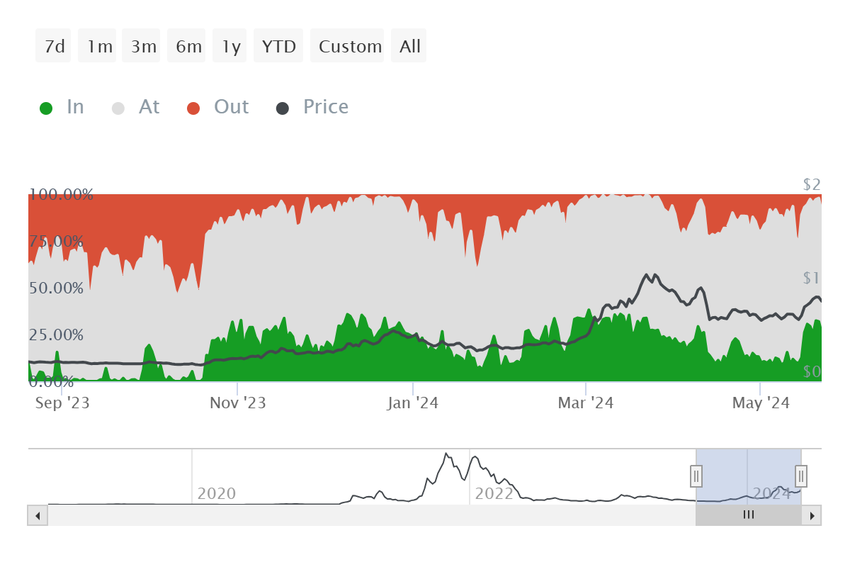Select the 7d time range
This screenshot has width=850, height=567.
(x=54, y=46)
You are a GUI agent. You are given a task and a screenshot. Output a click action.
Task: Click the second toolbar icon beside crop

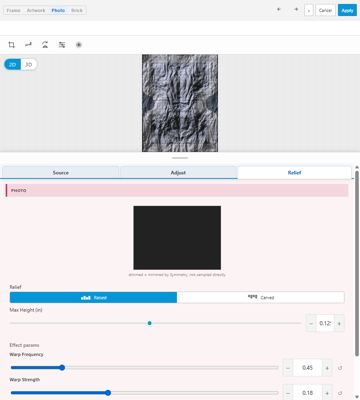pyautogui.click(x=28, y=45)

═══

-- WHAT IS REQUIRED --
Beginning with the line that contains "You are a GUI" and ending with the final line of the listing, return each line exactly. Omit all pictures.

-- REPLY TO THE TASK --
You are a GUI agent. You are given a task and a screenshot. Output a click action.
Task: Click the second toolbar icon beside crop

pyautogui.click(x=28, y=45)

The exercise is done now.